Embiid gave one of the best quotes of the season Tuesday night: “I’m Joel Embiid. I don’t get disrespected. I do the disrespecting.” It was in reference to a play in which the Lakers left him completely open for 3. Embiid took it as a slight, though it was simply a defensive breakdown. But chances are it won’t be the last time it happens this season, and it’s certainly something that may happen during the playoffs when Butler or Simmons is handling the ball. As much as Embiid likes to post up, he’ll often need to disrespect teams by launching from 3.
The same goes for Simmons: Playmaking is to Simmons as action movies are to late-career Liam Neeson, but he’ll need to learn how to be comfortable being a supporting actor sometimes, by being the screener. He’s certainly capable: Brown raved about Simmons’s growth as a screener, both on and off the ball. “He’s manhandled switches,” Brown said. “Ben puts his footprint all over an NBA game.” And sometimes, Butler will have to moonlight as a shooter and cutter instead of serving as an alpha-and-omega go-to scoring presence. “Everyone’s kind of feeling each other out,” Simmons said.

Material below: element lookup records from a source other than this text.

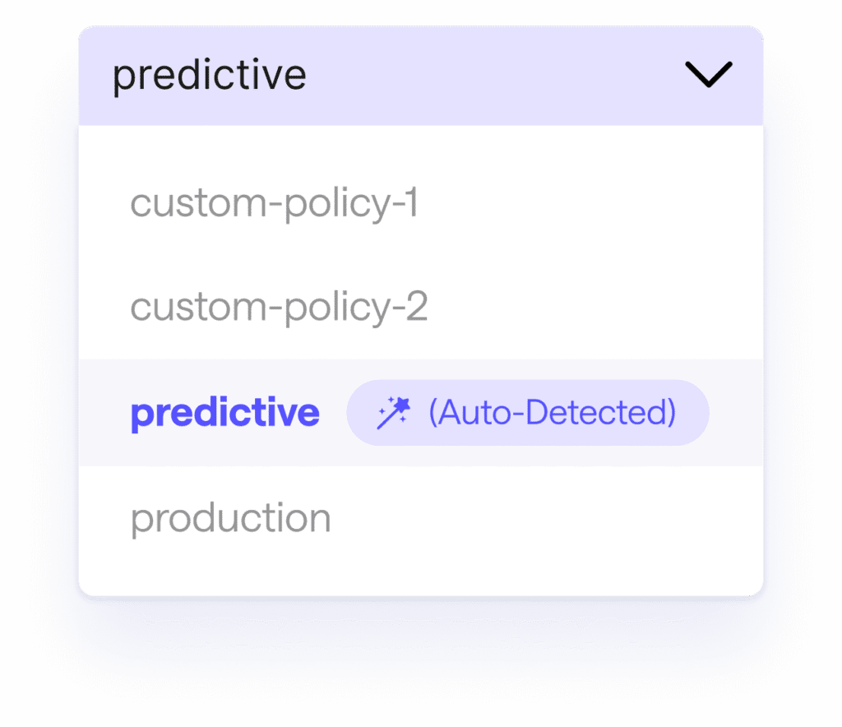The image size is (842, 727).
Task: Click the Auto-Detected badge
Action: [x=527, y=413]

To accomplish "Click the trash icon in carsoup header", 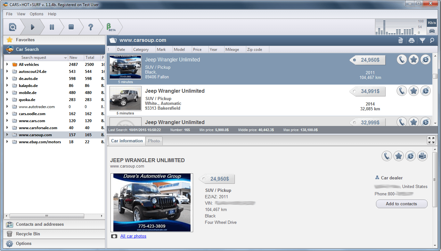I will pyautogui.click(x=401, y=40).
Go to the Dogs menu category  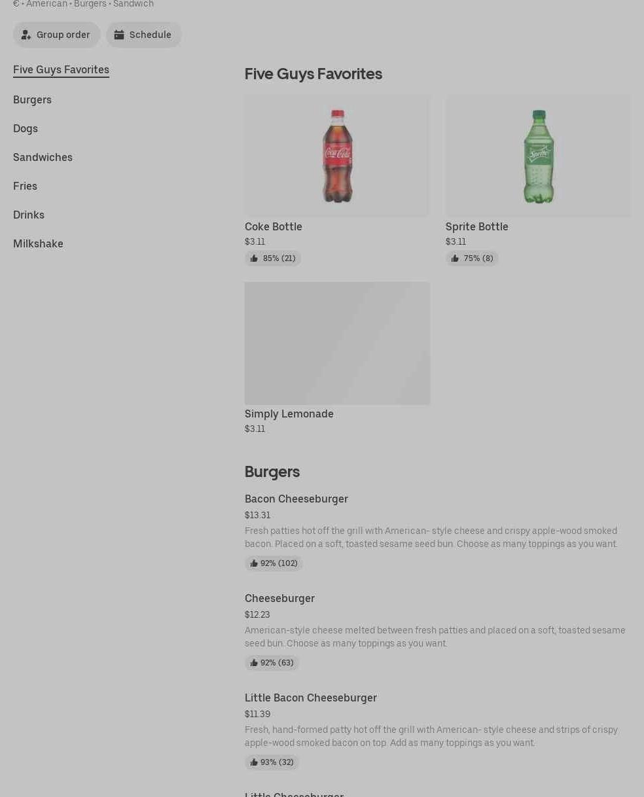(x=26, y=128)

Butler can opt out of the final season of his contract and become an unrestricted free agent this summer, which made dealing Covington and Dario Saric a significant risk. At the time of the trade, it was reported by ESPN’s Adrian Wojnarowski that the Sixers expected to re-sign Butler long term unless there were “physical issues” or Butler failed to “fit into the Embiid-Simmons dynamic.” Well, it’s been anything but seamless, which has sounded the alarms of Sixers fans. Spike Eskin, the cohost of an influential Sixers podcast called The Rights to Ricky Sanchez, wrote a column on January 13 that argued the Sixers should trade Butler before the deadline. In the days prior, Butler had been deliberately avoiding taking spot-up 3s, instead driving to the rim even when he was wide open. It was strange, to say the least. It’s unlikely that Sixers ownership would approve trading Butler, but Butler might bolt anyway. League sources expect the Clippers and Nets—two teams that run a lot of pick-and-roll—to pursue Butler this summer. Butler is a star who needs to be kept happy about his role in the offense, but that kind of coddling funnels into preparations that the Sixers will have to start making anyway.

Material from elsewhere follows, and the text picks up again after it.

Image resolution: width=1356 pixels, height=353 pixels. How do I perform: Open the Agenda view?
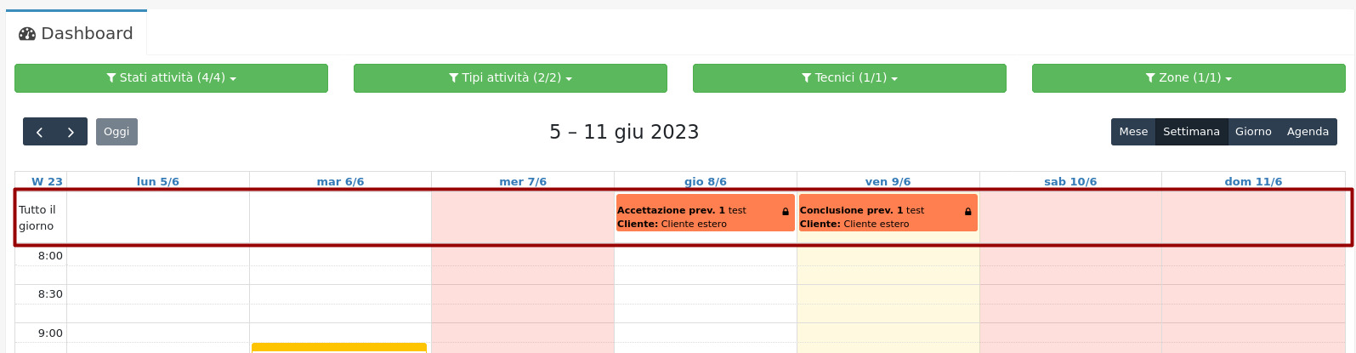coord(1308,132)
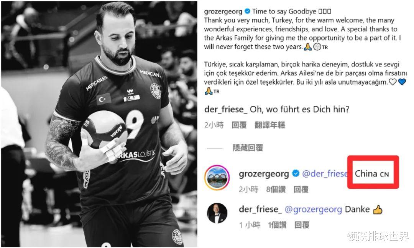Open the @grozergeorg mention in Danke reply
Image resolution: width=414 pixels, height=248 pixels.
pos(314,209)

What the Sixers need now is depth. Brown said that general manager Elton Brand is exploring ways to add depth to the roster, and league sources say the Sixers have been scoping the market for wings and a backup center. Hawks center Dewayne Dedmon has been marked by sources as one player to watch. The Cavaliers have also made Rodney Hood and Alec Burks available.

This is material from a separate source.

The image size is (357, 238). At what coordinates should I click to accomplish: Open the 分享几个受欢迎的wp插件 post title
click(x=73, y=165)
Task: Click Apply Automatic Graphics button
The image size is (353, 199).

It seems likelier that the personnel changes the team seeks won’t come until the buyout market opens up. Until then, the Sixers will keep experimenting for the postseason, with Butler handling the ball and isolating more often. “I don’t want people to get too distorted with my desire to give [Butler] the ball. This will be small doses,” Brown said. “I’ll give him the ball as a point guard and we will continue to isolate him from time to time.”
Brown said coaches strive to have a “clean system,” though that’s not always possible. “Clean is effective when you’re in a regular-season rhythm,” Brown said. “When you have to beat somebody four times in a seven-game playoff series, that’s not how it works.” By playing Butler at the point, and letting him isolate, the Sixers are just getting ready for when the game gets dirty.